With inhabitants, mainly of Arab, Negro or mixed Arab-Negro stock, the Sudan has an area of nearly 1,000,000 square miles. Its central portion forms part of the savanna belt extending westward across Africa between the Sahara on the north and the equatorial forests on the south. The whole savanna belt forms the actual Sudan, a word meaning 'the land of the Blacks,' so called because of its Negro population. Many people are pastoral nomads.

Extending from latitude 5 N. to latitude 20 N., the country may be divided into two Natural Regions : (1) The Savannas of the true Sudan, with high temperatures and heavy summer rains, especially in mountain areas; and (2) The Scrub and Desert Region, hot throughout the year with only very light rains in summer; Omdurman w hich is situated near the junction of the White Nile and Blue Nile, is the largest settlement of Sudan. It is a Muslim state with its capital Khartoum. Chad is also an important country of this region.

Cotton, the main cash crop, constitutes nearly 60 per cent, (by value) of the country's exports, the bulk being sent to Lancashire. Cotton is also cultivated on irrigated land around Kassala, and as a rain crop in the south.
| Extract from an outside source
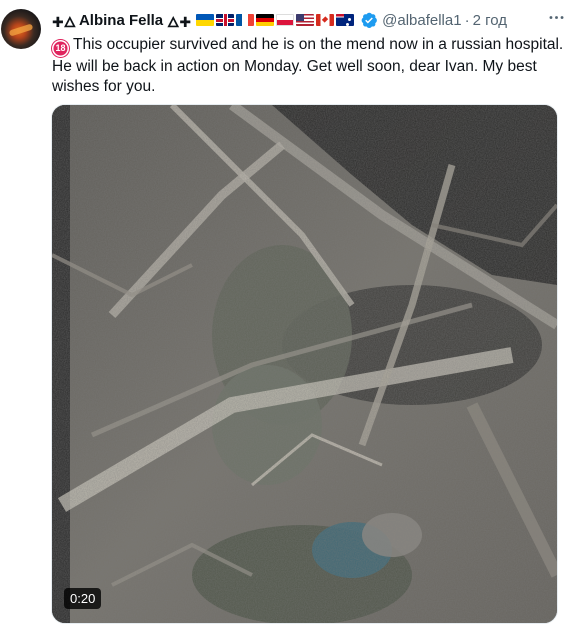 The height and width of the screenshot is (627, 577). What do you see at coordinates (83, 598) in the screenshot?
I see `video-duration-badge: 0:20` at bounding box center [83, 598]. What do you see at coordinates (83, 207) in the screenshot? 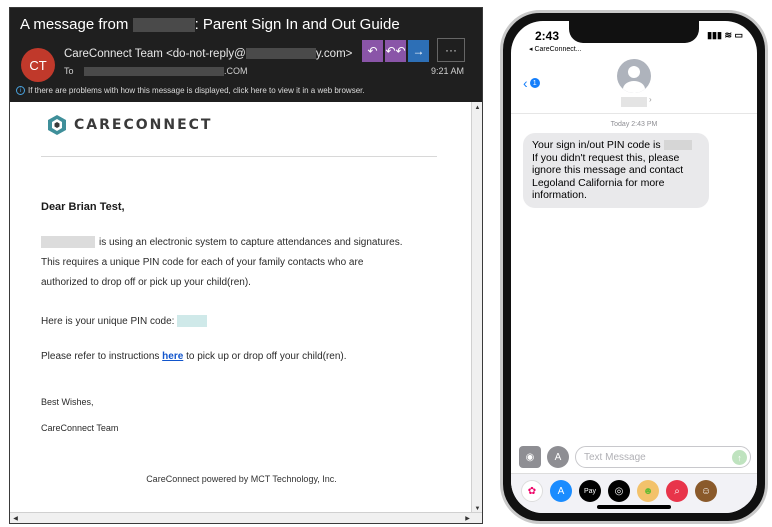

Many dates are grown in the north, while millet is the staple food crop. The Sudan is the chief source of the world's supply of gum arabic-used in the manufacture of confectionary-obtained by tapping the acacias of the southern forests and savannas. The exports of these regions consist mainly of hides, but beef cattle are sent to Egypt, either by rail or river, or via Port Sudan.

Khartoum, the capital, at the confluence of the White and the Blue Nile, stands a few miles above the old Dervish capital of Omdurman, the largest town in the Sudan, on the opposite bank of the main stream.

Getting a visa for Sudan is not easy and travel may have its dangers, but if you are strongly interested and remain in safe areas, you will probably be delighted. The Sudanese people are very hospitable, and you can visit some world scale tourist attractions without ever meeting another tourist.